De afgelopen tijd heeft JENS advocaten – mede vanwege een aantal lopende zaken – bij de Belastingdienst aan de spreekwoordelijke bel getrokken met vragen over de uitvoering van de Wet DBA. Uiteindelijk heeft dit recent geleid tot een prettige dialoog tussen de Belastingdienst en Sascha Janssen van JENS advocaten. Omdat wij een aantal van de besproken gezichtspunten relevant achten voor de praktijk volgt hierbij een terugkoppeling, met wederom concrete tips.

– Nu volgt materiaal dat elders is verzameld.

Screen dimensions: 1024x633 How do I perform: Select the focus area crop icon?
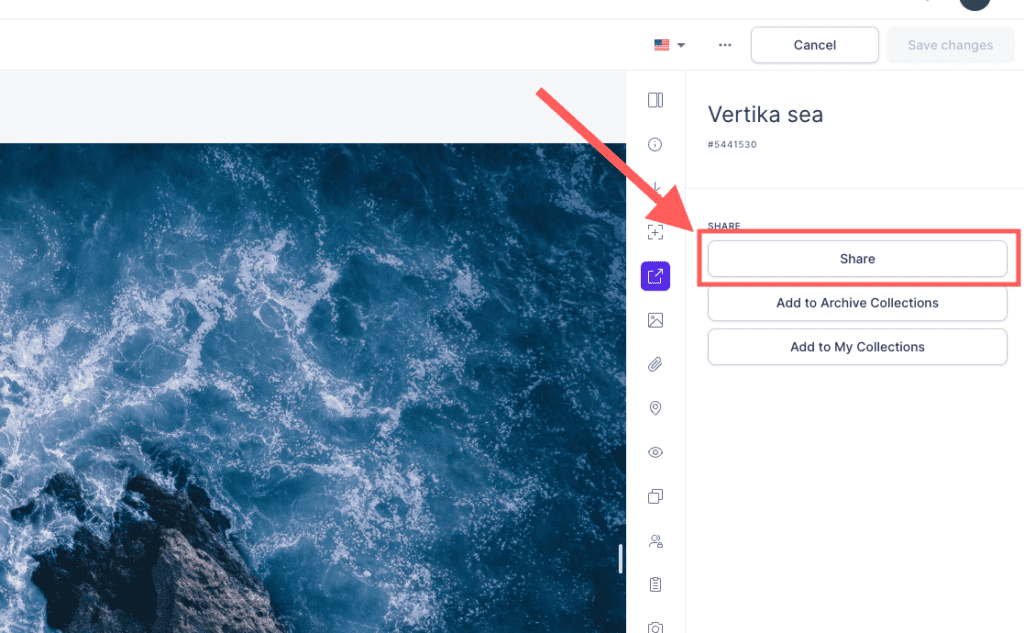click(655, 232)
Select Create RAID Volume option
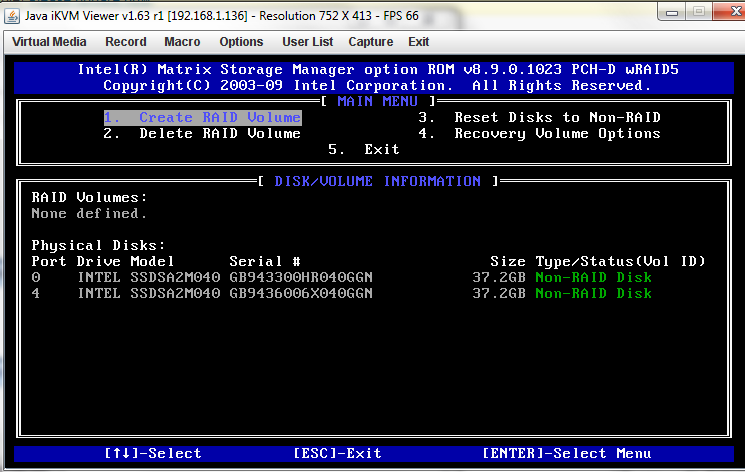Viewport: 745px width, 472px height. 202,118
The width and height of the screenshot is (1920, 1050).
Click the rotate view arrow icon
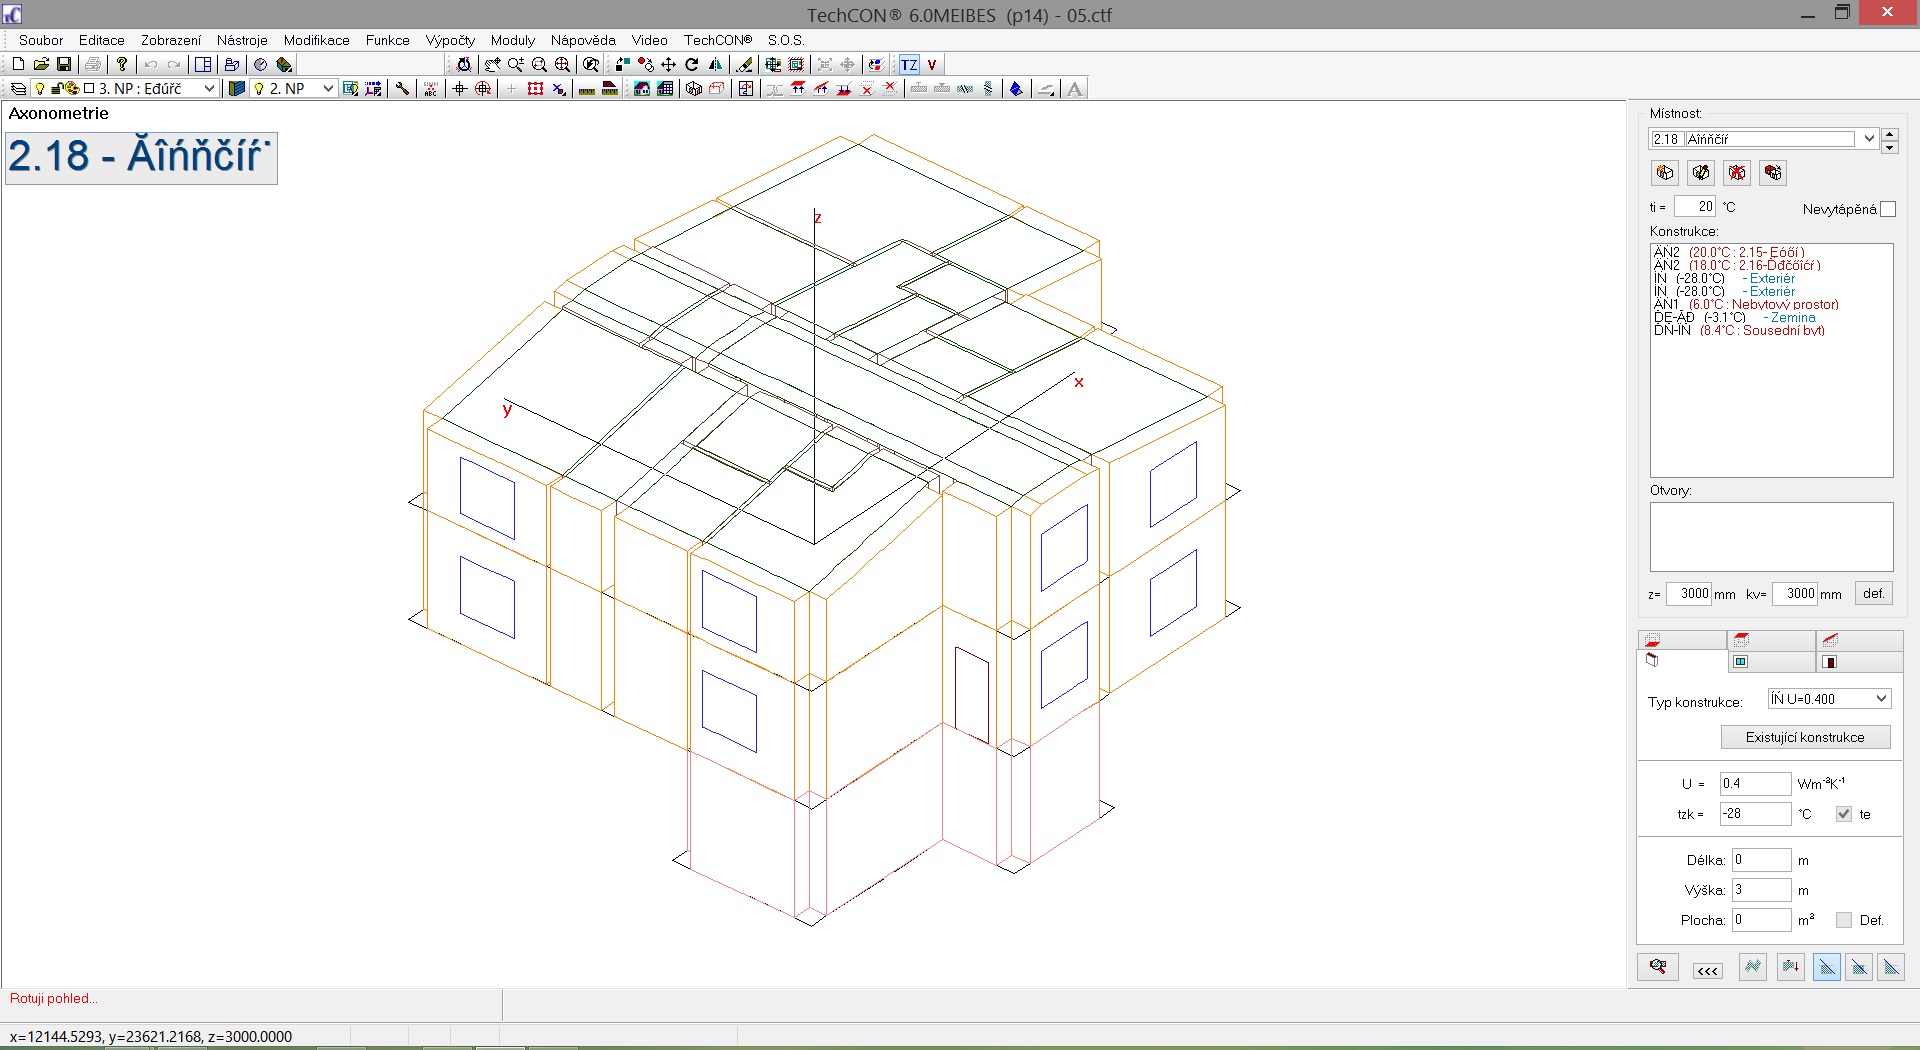[692, 64]
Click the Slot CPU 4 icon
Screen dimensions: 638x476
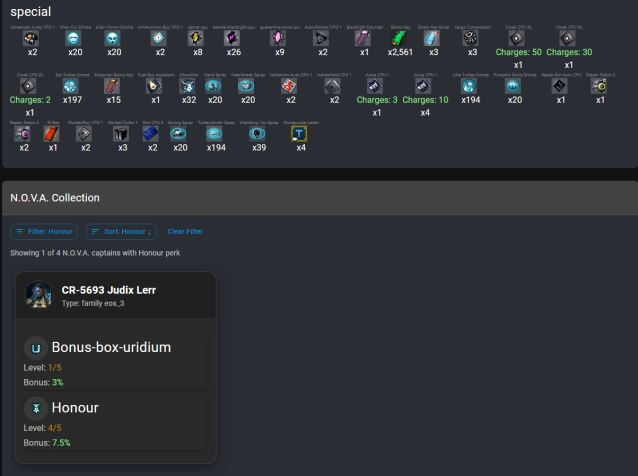click(152, 135)
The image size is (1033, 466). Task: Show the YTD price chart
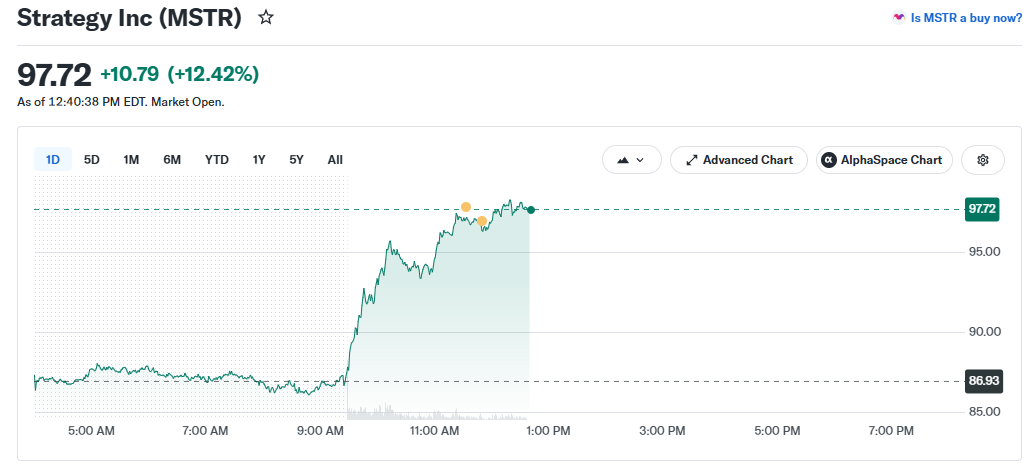click(x=217, y=160)
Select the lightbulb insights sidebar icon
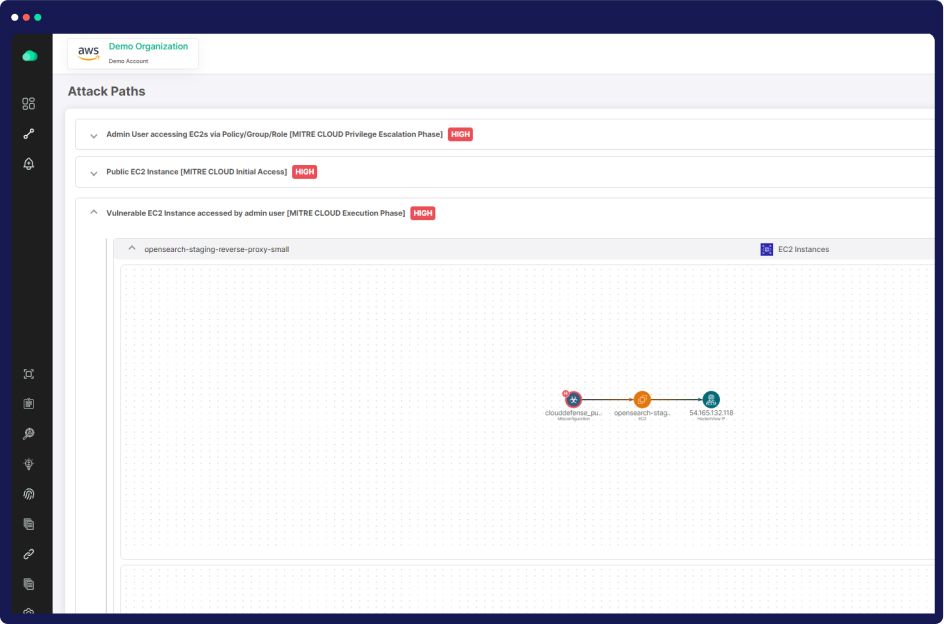Viewport: 944px width, 624px height. click(29, 464)
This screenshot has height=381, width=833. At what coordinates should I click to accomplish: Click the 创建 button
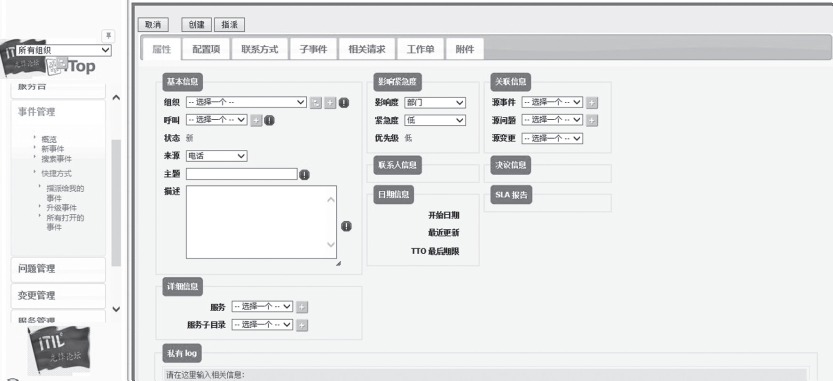(197, 25)

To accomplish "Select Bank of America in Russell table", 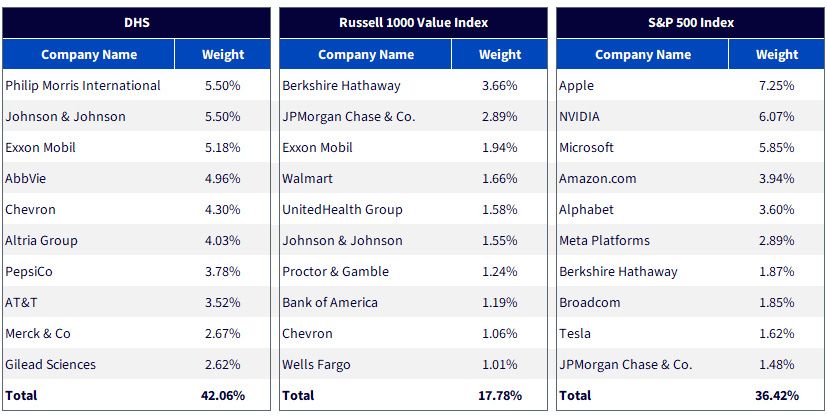I will point(330,303).
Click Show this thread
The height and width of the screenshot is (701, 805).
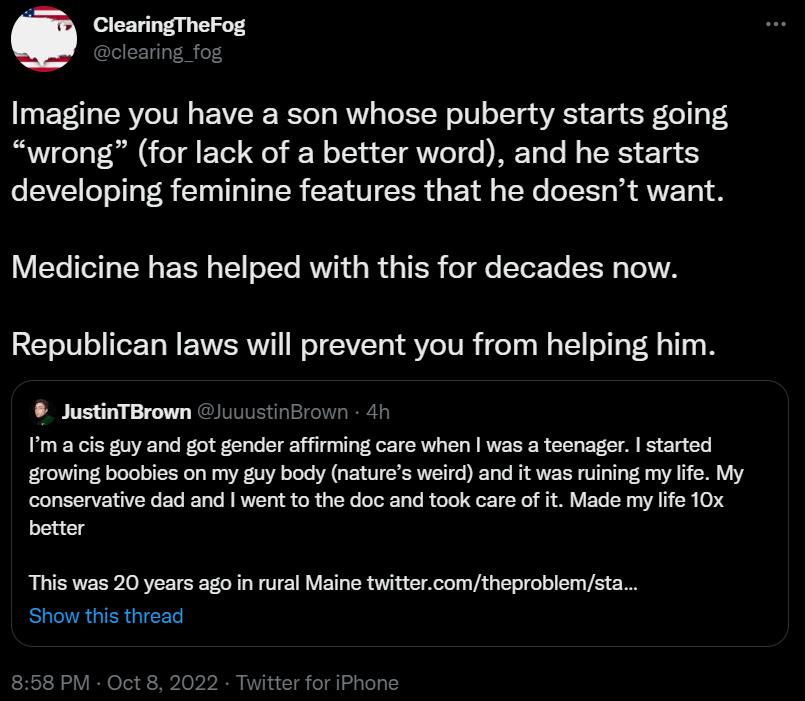pyautogui.click(x=106, y=615)
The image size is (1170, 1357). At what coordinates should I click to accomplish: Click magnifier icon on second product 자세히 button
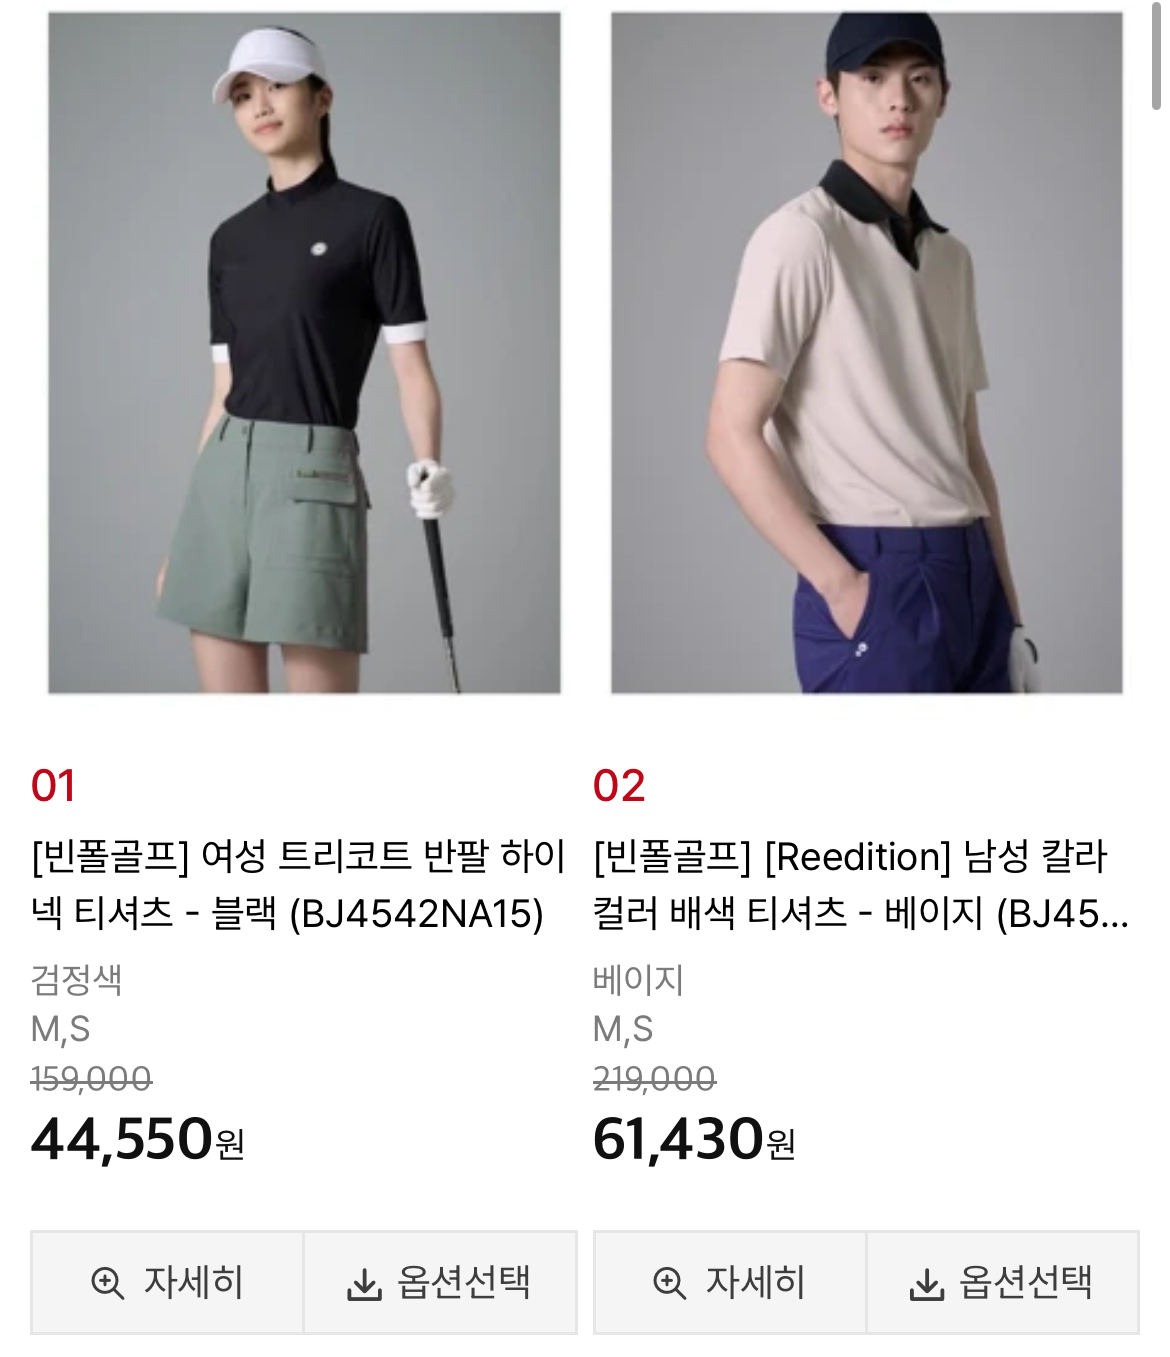669,1282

Wat verandert er onder de Wet DBA?
Eerder hebben wij u hierover al bericht. Het meest relevante is dat door afschaffing van de VAR er geen vrijwaring voor de opdrachtgever en de ZZP’er meer bestaat. Een door de Belastingdienst goedgekeurde modelovereenkomst geeft alleen maar zekerheid indien partijen zich in de praktijk geheel conform dit contract gedragen en niet uit andere omstandigheden gaat blijken dat feitelijk sprake is van een dienstverband volgens de fiscus. Het maakt daarbij weinig tot niets uit of een opdrachtnemer als Directeur Grootaandeelhouder (DGA) vanuit een eigen BV of vanuit een eenmanszaak werkt.
Maar waarom dan de Wet DBA?
Voor ZZP’ers worden geen werknemerspremies betaald en velen ontvangen een startersaftrek en/of zelfstandigenaftrek. Een groot deel van de ZZP’ers zijn onverzekerd voor arbeidsongeschiktheid en bouwen geen pensioen op. Daarnaast geldt dat opdrachtgevers vaak eenvoudig opdrachtovereenkomsten kunnen beëindigen met als gevolg dat een deel van de ZZP’ers vervolgens terugvalt op een bijstandsuitkering.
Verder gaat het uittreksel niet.